» Work order
Restate word for word the lines of the material below, from the line with "Click the green Y" to the line with "Click the playhead marker at bar 61", both lines included, and no others.

» Input records
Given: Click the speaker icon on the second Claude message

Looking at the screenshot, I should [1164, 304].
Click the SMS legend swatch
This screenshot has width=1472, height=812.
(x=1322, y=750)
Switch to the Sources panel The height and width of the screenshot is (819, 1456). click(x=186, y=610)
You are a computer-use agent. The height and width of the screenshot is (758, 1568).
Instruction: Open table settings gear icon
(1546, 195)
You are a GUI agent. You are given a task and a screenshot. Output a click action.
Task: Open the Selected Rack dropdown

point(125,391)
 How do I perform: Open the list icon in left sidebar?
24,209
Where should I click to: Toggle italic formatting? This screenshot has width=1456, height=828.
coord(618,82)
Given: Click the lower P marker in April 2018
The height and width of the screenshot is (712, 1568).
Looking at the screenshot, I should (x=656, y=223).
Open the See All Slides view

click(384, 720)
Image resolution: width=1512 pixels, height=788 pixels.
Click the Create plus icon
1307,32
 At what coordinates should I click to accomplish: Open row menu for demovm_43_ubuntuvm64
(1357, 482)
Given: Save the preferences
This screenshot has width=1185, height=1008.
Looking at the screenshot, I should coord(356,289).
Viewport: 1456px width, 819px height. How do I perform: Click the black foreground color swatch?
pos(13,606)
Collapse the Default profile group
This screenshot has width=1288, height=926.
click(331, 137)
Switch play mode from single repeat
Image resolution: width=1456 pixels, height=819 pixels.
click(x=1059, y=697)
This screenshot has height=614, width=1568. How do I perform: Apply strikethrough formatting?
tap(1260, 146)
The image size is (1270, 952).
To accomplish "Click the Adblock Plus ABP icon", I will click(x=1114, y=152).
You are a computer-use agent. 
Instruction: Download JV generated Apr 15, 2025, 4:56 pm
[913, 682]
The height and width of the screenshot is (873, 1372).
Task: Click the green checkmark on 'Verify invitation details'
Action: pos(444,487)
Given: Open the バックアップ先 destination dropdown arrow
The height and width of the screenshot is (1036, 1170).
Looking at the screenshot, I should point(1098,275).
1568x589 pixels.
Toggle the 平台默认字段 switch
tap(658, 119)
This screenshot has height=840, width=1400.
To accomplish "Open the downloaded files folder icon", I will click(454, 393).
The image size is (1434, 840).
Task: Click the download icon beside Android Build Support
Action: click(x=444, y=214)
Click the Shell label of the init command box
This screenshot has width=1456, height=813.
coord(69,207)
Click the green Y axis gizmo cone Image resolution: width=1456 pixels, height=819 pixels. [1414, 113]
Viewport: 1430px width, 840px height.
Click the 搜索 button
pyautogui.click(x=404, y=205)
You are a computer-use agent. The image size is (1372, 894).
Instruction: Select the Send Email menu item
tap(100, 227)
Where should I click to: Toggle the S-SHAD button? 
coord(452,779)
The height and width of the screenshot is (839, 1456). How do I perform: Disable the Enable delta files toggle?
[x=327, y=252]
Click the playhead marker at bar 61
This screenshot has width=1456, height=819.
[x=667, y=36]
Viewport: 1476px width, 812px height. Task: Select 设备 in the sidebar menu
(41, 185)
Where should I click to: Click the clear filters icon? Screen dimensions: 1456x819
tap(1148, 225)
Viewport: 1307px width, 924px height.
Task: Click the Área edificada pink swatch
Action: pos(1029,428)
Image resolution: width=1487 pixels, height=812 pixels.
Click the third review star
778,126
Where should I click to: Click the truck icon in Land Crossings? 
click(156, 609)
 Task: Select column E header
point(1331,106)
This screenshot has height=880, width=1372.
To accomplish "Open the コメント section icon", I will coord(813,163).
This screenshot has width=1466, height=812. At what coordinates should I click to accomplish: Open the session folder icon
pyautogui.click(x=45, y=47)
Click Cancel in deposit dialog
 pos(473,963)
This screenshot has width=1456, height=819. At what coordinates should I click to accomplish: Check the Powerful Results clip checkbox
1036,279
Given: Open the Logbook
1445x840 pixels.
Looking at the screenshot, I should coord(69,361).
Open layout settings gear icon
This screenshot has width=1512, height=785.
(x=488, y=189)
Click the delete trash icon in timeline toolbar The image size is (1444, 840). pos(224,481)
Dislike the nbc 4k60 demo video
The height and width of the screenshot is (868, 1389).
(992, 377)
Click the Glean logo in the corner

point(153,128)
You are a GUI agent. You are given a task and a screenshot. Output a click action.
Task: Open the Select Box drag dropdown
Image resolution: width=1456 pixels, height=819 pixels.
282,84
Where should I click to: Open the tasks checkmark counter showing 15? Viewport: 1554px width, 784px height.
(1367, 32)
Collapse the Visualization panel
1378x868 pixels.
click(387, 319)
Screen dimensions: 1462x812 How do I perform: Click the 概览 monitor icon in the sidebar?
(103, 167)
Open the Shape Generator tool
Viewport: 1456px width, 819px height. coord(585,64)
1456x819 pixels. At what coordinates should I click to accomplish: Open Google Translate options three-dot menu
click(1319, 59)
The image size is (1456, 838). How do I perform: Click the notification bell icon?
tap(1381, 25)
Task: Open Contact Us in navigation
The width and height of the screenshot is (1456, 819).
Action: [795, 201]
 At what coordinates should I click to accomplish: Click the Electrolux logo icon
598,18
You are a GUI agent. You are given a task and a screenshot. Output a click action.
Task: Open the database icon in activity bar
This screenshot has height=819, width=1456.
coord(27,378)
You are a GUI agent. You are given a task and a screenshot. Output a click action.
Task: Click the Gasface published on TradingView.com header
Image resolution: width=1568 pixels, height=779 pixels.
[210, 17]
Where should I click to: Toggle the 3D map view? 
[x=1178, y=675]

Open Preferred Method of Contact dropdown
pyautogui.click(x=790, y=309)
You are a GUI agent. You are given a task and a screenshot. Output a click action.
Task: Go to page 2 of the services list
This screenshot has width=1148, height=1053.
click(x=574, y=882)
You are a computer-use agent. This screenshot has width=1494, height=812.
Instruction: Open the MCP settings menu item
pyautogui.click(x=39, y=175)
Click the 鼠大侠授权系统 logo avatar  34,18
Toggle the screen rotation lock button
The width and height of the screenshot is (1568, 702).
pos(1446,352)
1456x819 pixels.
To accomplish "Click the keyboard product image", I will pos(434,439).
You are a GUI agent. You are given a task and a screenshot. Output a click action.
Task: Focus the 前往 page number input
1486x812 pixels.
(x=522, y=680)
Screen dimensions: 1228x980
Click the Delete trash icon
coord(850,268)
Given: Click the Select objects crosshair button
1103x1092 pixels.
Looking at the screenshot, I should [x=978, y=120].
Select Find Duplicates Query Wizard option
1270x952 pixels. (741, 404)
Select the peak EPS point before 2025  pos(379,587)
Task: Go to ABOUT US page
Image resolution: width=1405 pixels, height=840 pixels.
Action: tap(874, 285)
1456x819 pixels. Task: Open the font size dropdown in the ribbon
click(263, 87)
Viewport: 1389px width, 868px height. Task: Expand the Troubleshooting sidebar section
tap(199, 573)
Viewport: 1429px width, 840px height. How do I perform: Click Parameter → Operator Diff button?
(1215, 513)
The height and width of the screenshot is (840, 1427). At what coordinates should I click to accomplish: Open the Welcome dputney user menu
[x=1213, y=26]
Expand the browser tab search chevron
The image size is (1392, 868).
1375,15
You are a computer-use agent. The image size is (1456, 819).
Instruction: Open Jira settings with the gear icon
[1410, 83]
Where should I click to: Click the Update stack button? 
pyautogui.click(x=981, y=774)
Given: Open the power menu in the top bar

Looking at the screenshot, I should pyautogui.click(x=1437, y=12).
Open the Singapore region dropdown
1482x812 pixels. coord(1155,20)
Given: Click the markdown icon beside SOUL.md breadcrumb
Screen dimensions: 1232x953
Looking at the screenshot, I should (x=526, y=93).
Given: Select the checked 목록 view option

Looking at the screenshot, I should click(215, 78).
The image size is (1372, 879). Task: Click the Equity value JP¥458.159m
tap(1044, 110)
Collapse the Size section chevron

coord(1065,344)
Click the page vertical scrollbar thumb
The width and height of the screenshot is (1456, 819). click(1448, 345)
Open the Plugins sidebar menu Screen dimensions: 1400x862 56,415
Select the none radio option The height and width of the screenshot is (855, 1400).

» Output below
Click the green Y axis gizmo cone Image resolution: width=1456 pixels, height=819 pixels. [1414, 113]
Viewport: 1430px width, 840px height.
Click the 搜索 button
pyautogui.click(x=404, y=205)
You are a computer-use agent. The image size is (1372, 894).
Instruction: Select the Send Email menu item
tap(100, 227)
Where should I click to: Toggle the S-SHAD button? 
coord(452,779)
The height and width of the screenshot is (839, 1456). How do I perform: Disable the Enable delta files toggle?
[x=327, y=252]
Click the playhead marker at bar 61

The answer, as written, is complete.